At 15, there are, of course, too many songs. But on the ones that work — and there are more of these than the band actually deserve, quite honestly — such oddball references are assimilated into a tight, willful, big-hearted arena rock sound, teetering in defiance of all expectations. Opener “My Kind of Soldier” is a solid rocker, an apparent one-hook wonder, appearing as dense as Dutch cheese and just as bland. But let it wriggle under your skin over a couple of spins, and you’ll catch the warm Hook-ish bassline and the Sumner-like guitar shard flurries. Within its own constraints, it bubbles with the juices of life like a hot primordial pond.

Inexplicably, the hollow foundry carillon at the beginning of “Beat Your Wings” is redolent of a muted kind of sorrow. The song is anthemic, portentous, and yet a subtle melancholy rides along, as Pollard’s capricious voice shimmies and dips, imploring someone (and, later, us) to “rise again”. After twin guitars (Doug Gillard and Nate Farley) duel briefly like lovesick seabirds (cross reference: Wishbone Ash, Argus, and I’m really not joking), what might have been cloyingly earnest sentiment is forgotten, forgiven — it’s that momentarily beautiful.

Some of the stadium rock is just that: big, goofy invitations to sing along at future shows, a promise of solidarity in anthems. Certainly, the flagging middle is not helped by such generic, bombastic, and (it must be said) near tuneless fare as “Dead Cloud” and “Mix up the Satellite”. But redemption comes in many forms. There’s the time travel (Athens, Georgia, early ’90s) anti-consumerist diatribe of “Useless Inventions”, a dull-edged Stipe-meets-Sloan (Pollard is not a great singer, but to his credit, by allowing the vocal track to hang back so shyly, he acknowledges this) alongside whipsmart chord changes and a repeated “getting tired of useless inventions”. And there’s the surprising “Dirty Water”, which dips into rakish, brackish monochrome Quadrophenia country, yet remains just this side of distinct, all intense “5:15” drumming (Kevin March), avid harmonica and harmonizing guitar riffs. “A Trophy Mule in Particular” is pensive, a quiet study in falling sky orchestral prog-lite, sorrowfully short (a brief one-two punch notwithstanding) and bewildered about its place in a world in which the “stock market’s tumbling” and the “rock market [is] crumbling,” a world that’s passing them by, perhaps.

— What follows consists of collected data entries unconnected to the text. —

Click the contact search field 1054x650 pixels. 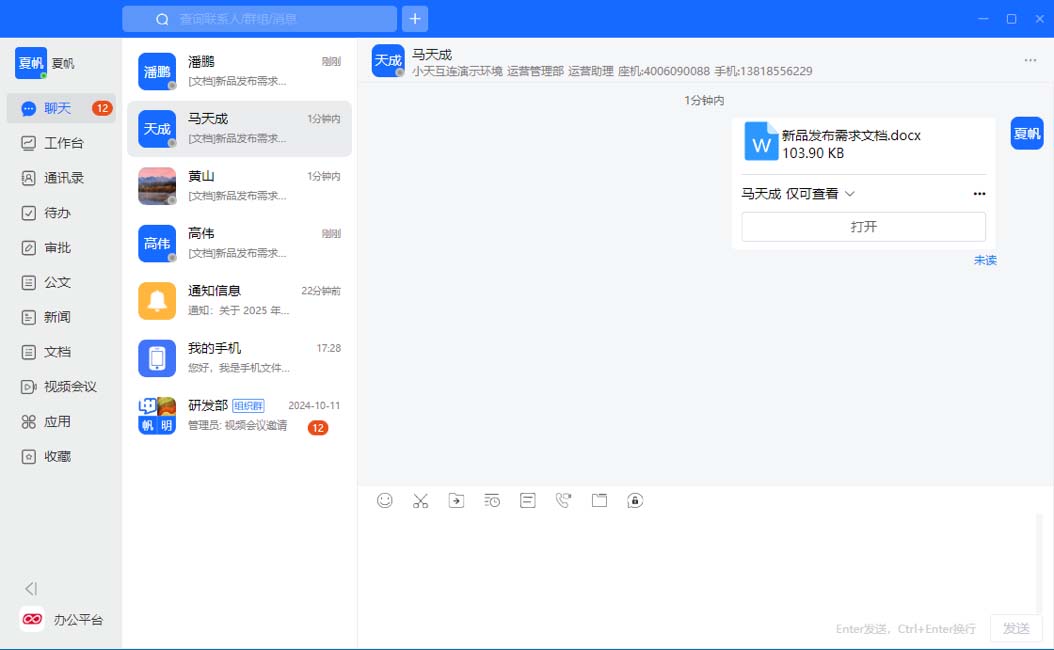260,19
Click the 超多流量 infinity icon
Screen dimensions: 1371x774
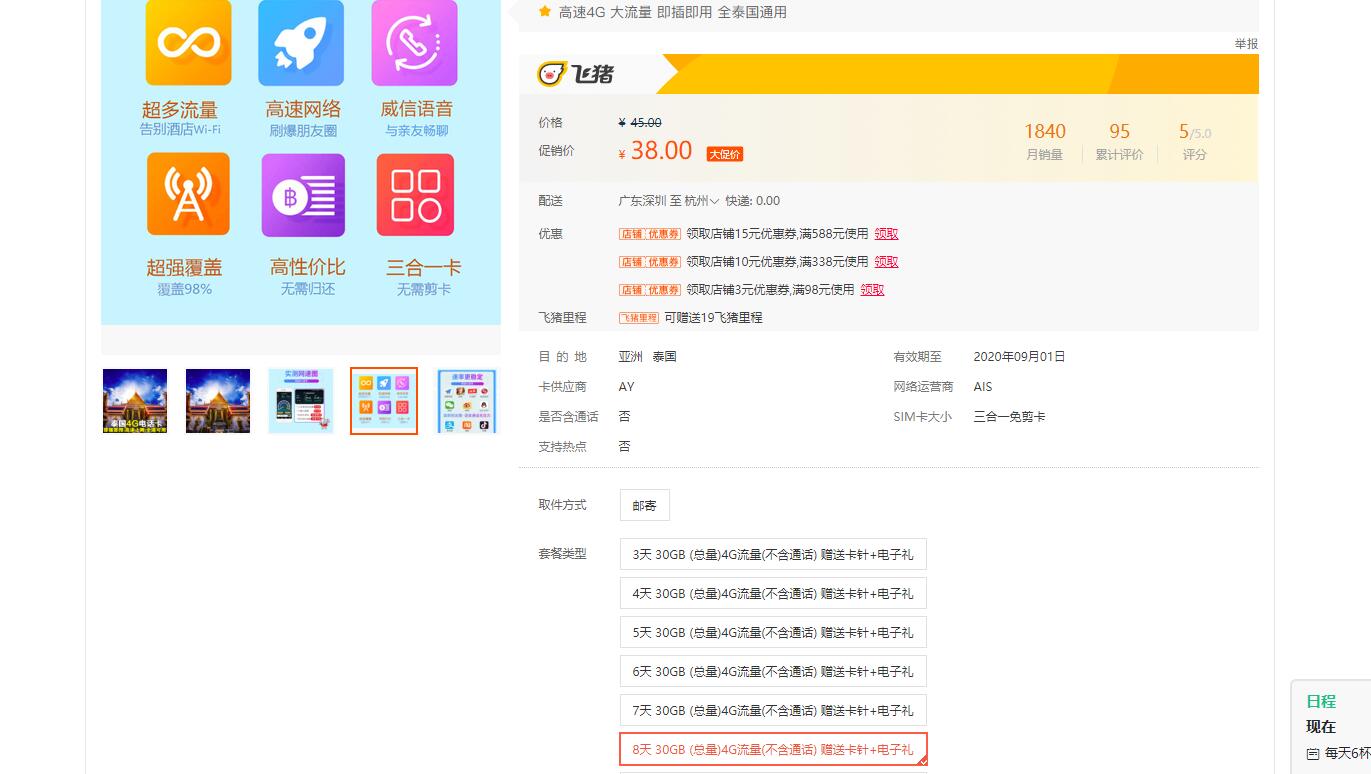(187, 42)
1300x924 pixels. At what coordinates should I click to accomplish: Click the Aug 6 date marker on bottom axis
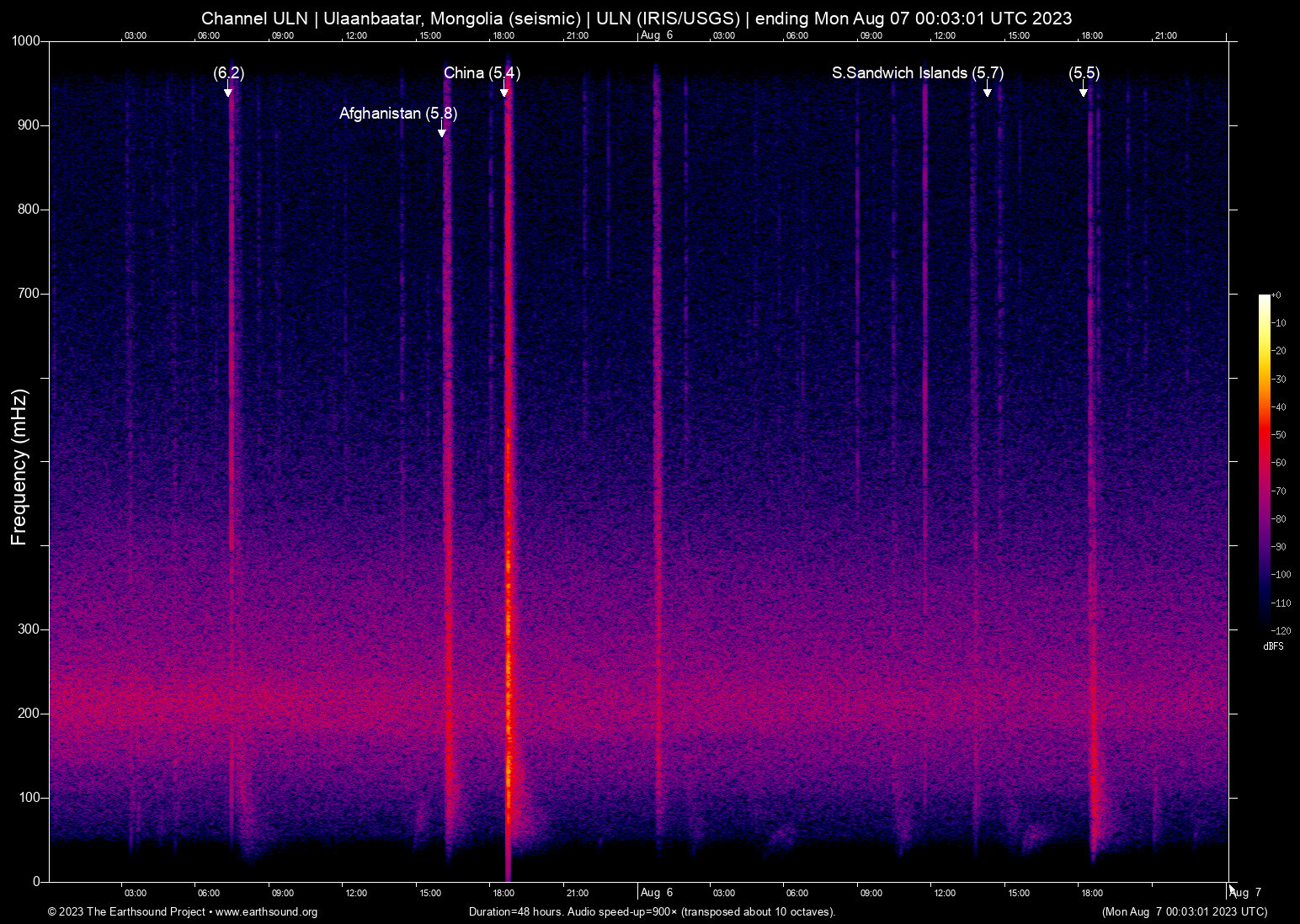[656, 893]
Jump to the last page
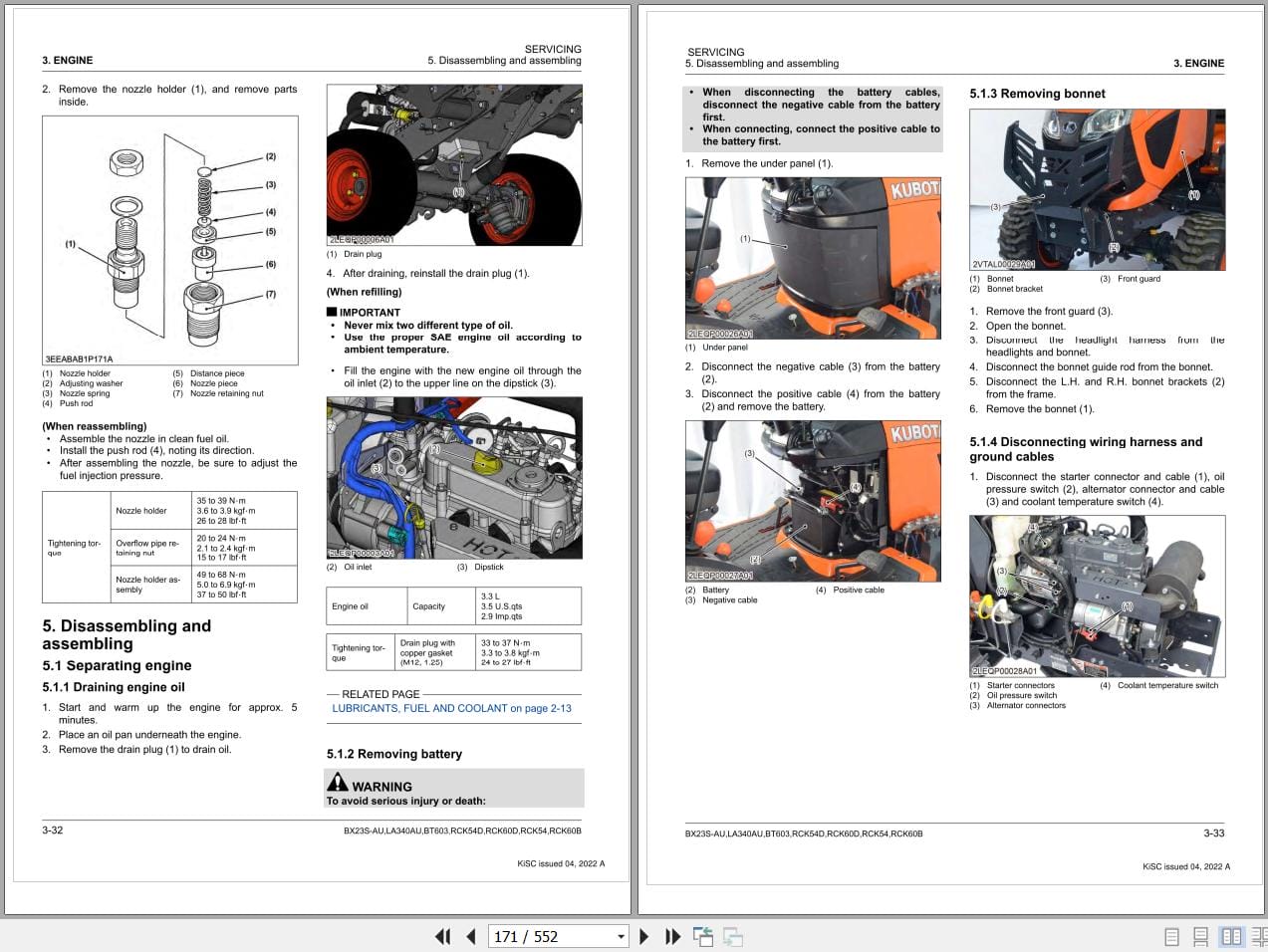The height and width of the screenshot is (952, 1268). (672, 937)
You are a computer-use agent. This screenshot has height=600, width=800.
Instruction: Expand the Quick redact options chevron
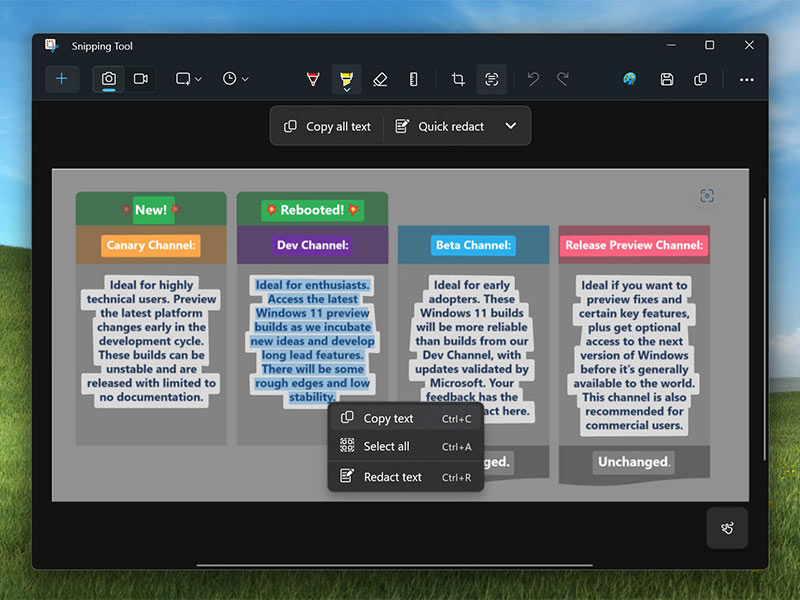click(511, 126)
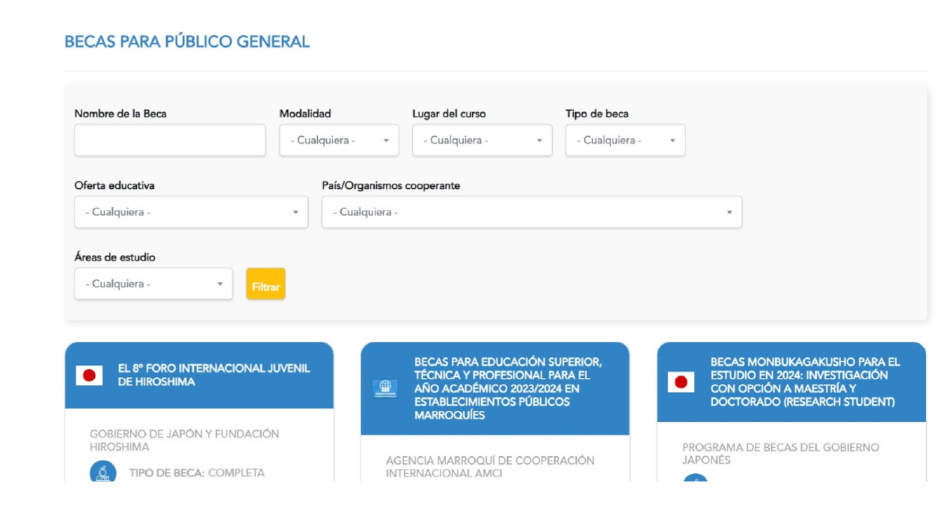Screen dimensions: 952x529
Task: Focus the Nombre de la Beca text field
Action: pyautogui.click(x=170, y=141)
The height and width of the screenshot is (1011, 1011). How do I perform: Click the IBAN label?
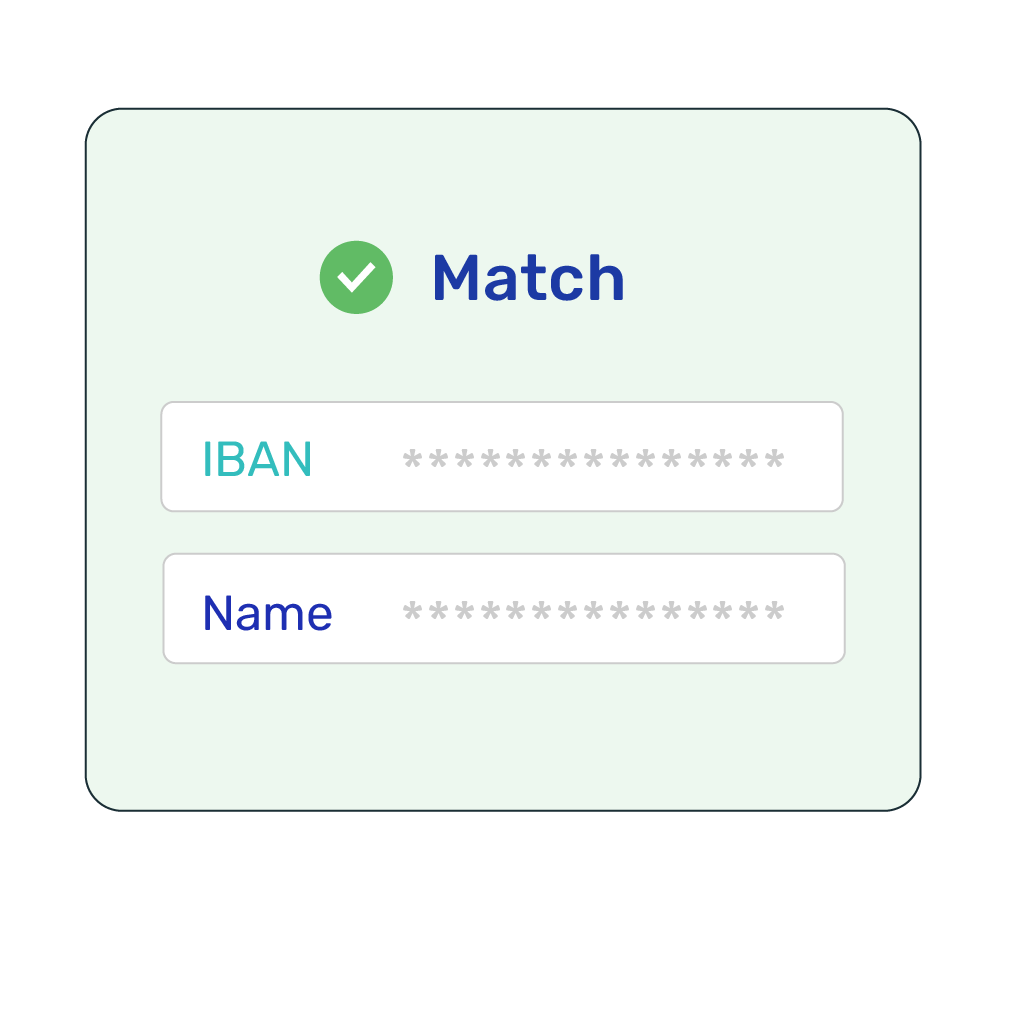(257, 459)
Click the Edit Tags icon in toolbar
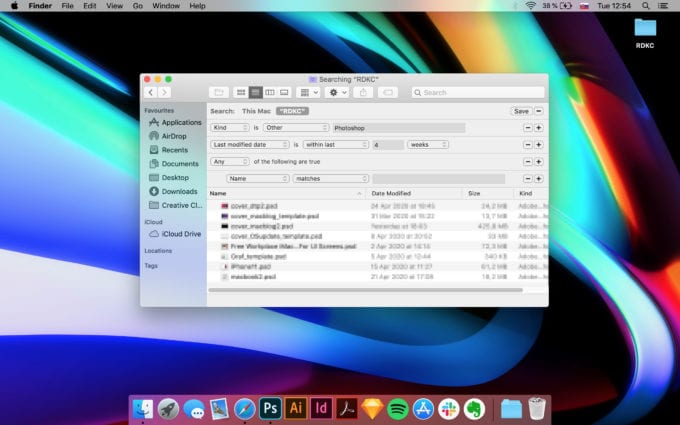Screen dimensions: 680x425 (388, 92)
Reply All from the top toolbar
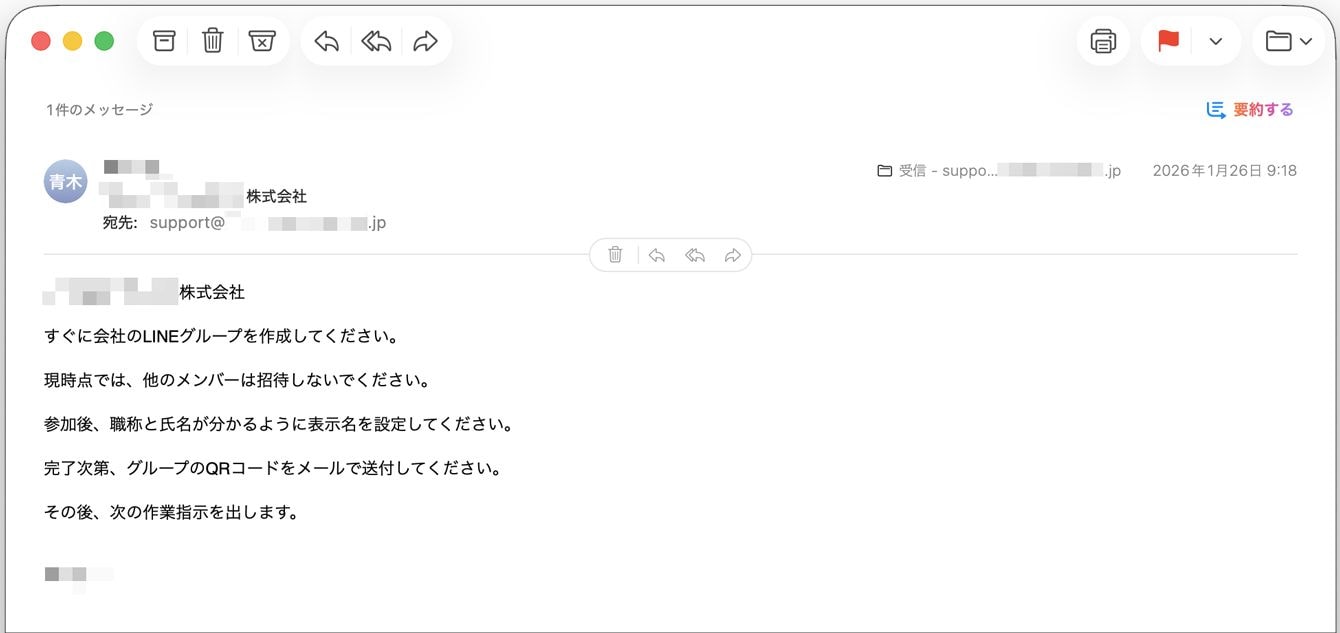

But above all stands “The Best of Jill Hives”. As anthemic as Cheap Trick’s “I Want You to Want Me”, with all that song’s pomp and exuberance and power pop catchiness, “Jill Hives” struts across a crisp, driving bassline (Tim Tobias), Pollard’s echo-delayed vocals outlining a melody both plaintive and stirring. One listen — maybe two — and you’ll be unselfconsciously singing it in the shower, damn near guaranteed.

You can’t use glue to mend earthquake damage, I know that much. And there’s nothing particularly seismic about this record. But let these songs adhere for awhile, and they might help still the shaking in your heart. Steeped in big rock history, steadfastly tenacious, perversely, refreshingly uncool, Bob Pollard has written a fine collection of songs, for the most part, and his band, in their execution, have matched him every step of the way. Now I’m gonna go dig up some of their back catalogue, go see what I’ve missed.